Türkiye’nin sanıldığından çok daha büyük bir operasyonla karşı karşıya kaldığını, bunun da kritik dönemlerde yeniden ortaya çıkabileceği endişesini ciddiye alanlardanım. Bunu komplo düşkünlüğü olarak algılayanlara ya da olup biteni hafife alanlara söyleyeceğim tek söz şu: Bu bir operasyondur ve Tayyip Erdoğan’ın şahsında Türkiye’yi ve geleceğimizi hedef alıyor, almaya da devam edecek.
Daha önce bu operasyonun ekonomik boyutlarının önemli olduğunu, ancak bunu daha çok bir araç olarak görmek gerektiğini ifade etmiştim. Kastımı biraz daha açayım. Türkiye’nin halihazırdaki ekonomik istikrarı; siyasetini ve bölgesel hamlelerini ayakta tutan en önemli unsurlardan birisi. O nedenle bu istikrarın sahici olmadığını, hatta yeri geldiğinde kolayca kırılgan hale gelebildiğini göstermek için çırpınan çevreler, ekonomik dengeler üzerinden Türkiye’nin bölgesel etkinliğini ve muhtemel hamlelerini kuşatmaya çabalıyor.

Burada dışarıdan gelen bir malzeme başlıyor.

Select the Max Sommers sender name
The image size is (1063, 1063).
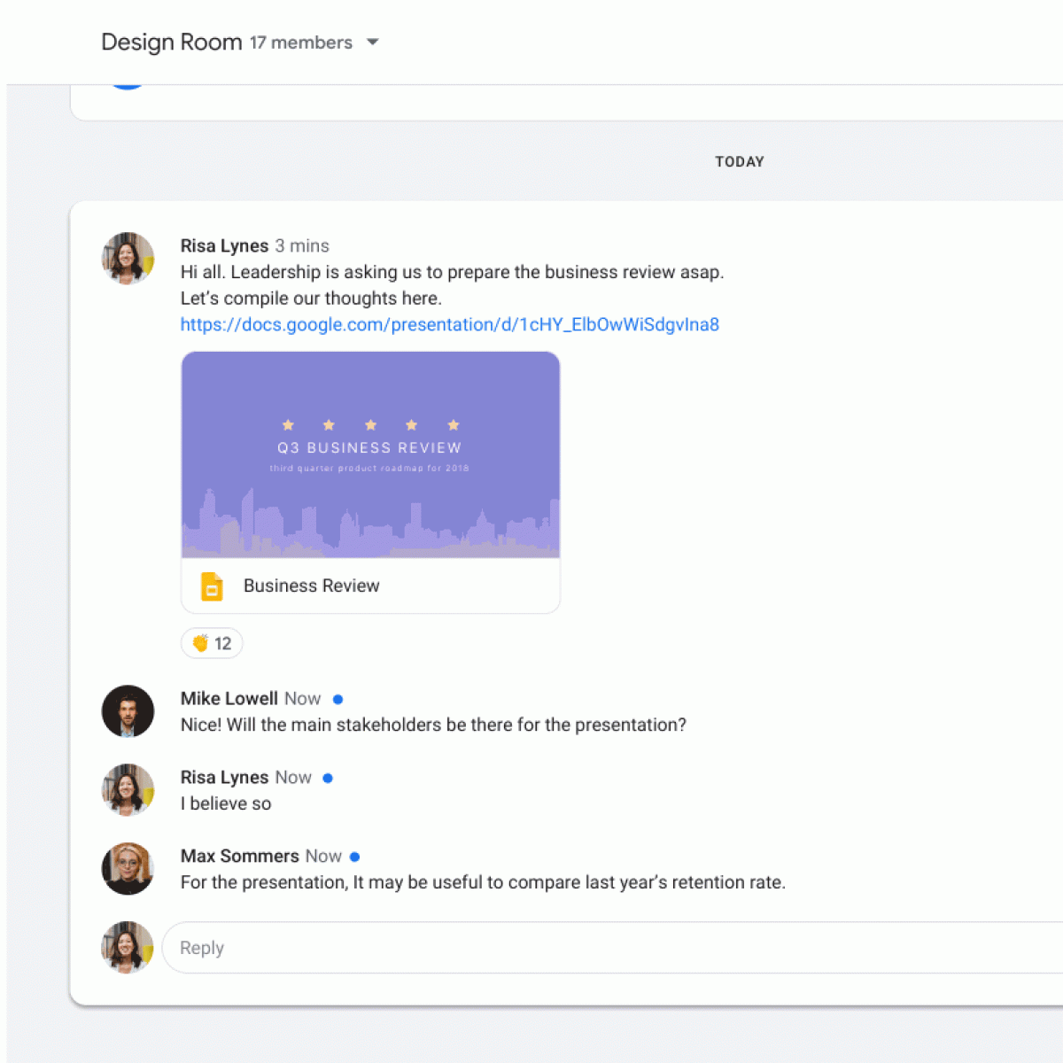pyautogui.click(x=239, y=856)
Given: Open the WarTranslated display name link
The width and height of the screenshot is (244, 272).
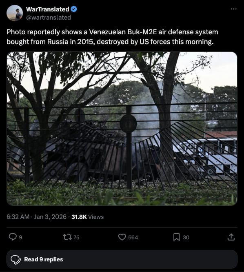Looking at the screenshot, I should pyautogui.click(x=47, y=9).
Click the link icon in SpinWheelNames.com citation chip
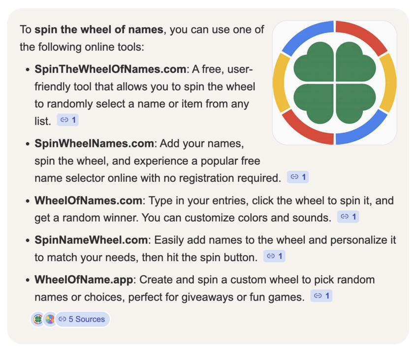 click(x=294, y=177)
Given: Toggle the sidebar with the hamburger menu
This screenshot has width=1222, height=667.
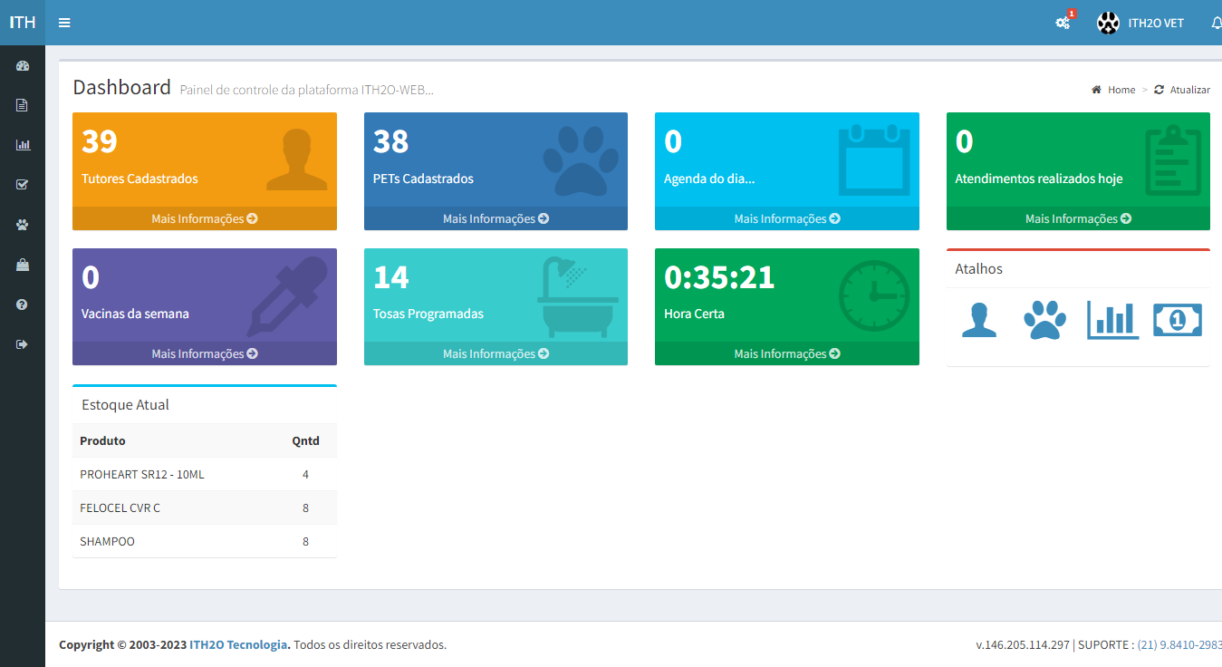Looking at the screenshot, I should pos(63,23).
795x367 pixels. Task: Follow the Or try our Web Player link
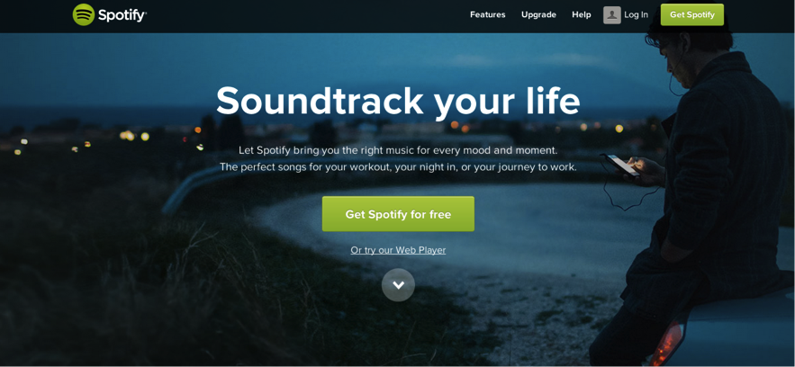398,250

Biraz geriye dönüp bakalım. Kuvvetle muhtemel Türkiye, uluslararası sistemin can alıcı bir yerine, sinir uçlarına dokundu. Bu durum, Suriye ve Irak başta olmak üzere Ankara’nın belli çevreleri hayli rahatsız eden politikalarının yanı sıra, yakın gelecekte bu ‘bağımsızlık’ alanını genişletme potansiyeline sahip olması üzerinden okunmalı.
***
Hatırlayanlar olacaktır. Türkiye’de Tayyip Erdoğan’ı hedef alan tüm operasyonların ortak bir noktası vardı. Erdoğan’ın ‘öngürülemez’ bir lider olarak görülmesi ve bu özelliğin sıkça bir tehdit olarak tanımlanması. Nitekim Davos’ta yaşanan ‘one minute’ krizi örneğinde olduğu gibi bu durum, bölgedeki tüm dengeleri bir anda değiştirebilecek bir özellik olarak görülüyor.

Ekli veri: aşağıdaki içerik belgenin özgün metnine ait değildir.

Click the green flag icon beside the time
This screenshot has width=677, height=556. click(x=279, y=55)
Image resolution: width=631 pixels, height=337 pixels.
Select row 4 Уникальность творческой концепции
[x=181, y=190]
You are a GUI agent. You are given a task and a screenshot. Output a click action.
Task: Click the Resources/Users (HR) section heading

Daha sonra operasyonun temel vurgusu başka bir yönde ilerlemeye başladı. Bu kez Erdoğan’ın ‘diktatör’lüğüne kadar giden bir dizi kampanya, üstelik çok ilginç/farklı çevreler eliyle dile getirilmeye başlandı. AK Parti’yi gövde olarak hedef almamaya özen gösteren, daha çok Erdoğan’ın şahsı üzerinden devam eden bu hamlenin, Gezi Park eylemleriyle sokağa taşındığı, daha doğrusu sokak provasının yapıldığı da rahatlıkla söylenebilir.

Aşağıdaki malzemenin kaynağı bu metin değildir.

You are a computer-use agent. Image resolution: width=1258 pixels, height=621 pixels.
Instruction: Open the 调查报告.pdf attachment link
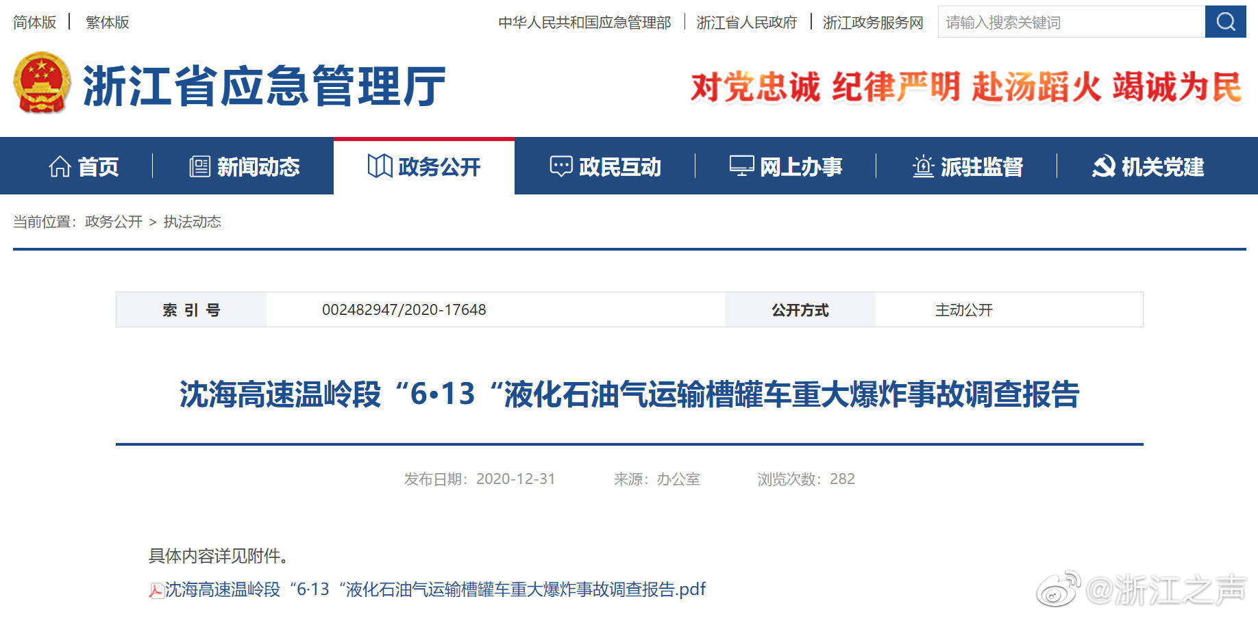tap(435, 590)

Kuşkusuz Türkiye’nin son derece hassas ve kolayca harekete geçirilebilen fay hatları var. Kürt sorunu ve onun üzerinden ortaya çıkan terör, bu başlıkta ele alınabilir. Bu alanda atılan adımların, özellikle müzakere süreciyle birlikte sonuç alıcı bir yöne doğru ilerlemesi, birtakım çevreleri çok daha hassas bir fay hattına yöneltti. Mezhep ayrılığı üzerinden tanımlanan bu durumun/sorunun, kolayca bir çatışmaya dönüşeceğini hesaplayanlar, Gezi Parkı parantezinde belli ki ciddi bir prova yaptılar.
***
Tam da bu nedenle Başbakan Erdoğan’ın Alevi açılımını tekrar gündeme taşıması önemli, manidar ve bir o kadar da gerekli. Bu sürecin kolay olmadığını, Alevi Çalıştayları döneminde hep birlikte görmüştük. Ama iki şey daha görmüştük. Birincisi istediğimiz zaman bir masanın etrafında konuşmak mümkün. İkincisi sizin ilgilenmediğiniz her sorun, başkalarını tarafından size karşı en sert biçimde kullanılmaya açıktır. Nitekim son dört haftanın bilançosunda özellikle bir kıta Avrupası ülkesinin ısrarla ve inatla öne çıkması, bu soruna yaptığı yatırımla ilgili.
Konuşmalı Türkiye. Kürt sorununda alınan mesafenin yegane nedeni cesurca konuşabilmemizdi, ki bunu daha da ileriye taşımak zorundayız. Aynı cesareti mezhep merkezli sorun ya da algılar üzerinden denemek, bir daha denemek, hatta sonuna kadar konuşabilmek gerekiyor.
Çözüm burada ve operasyonu engelleyebilmenin tek yolu da bu.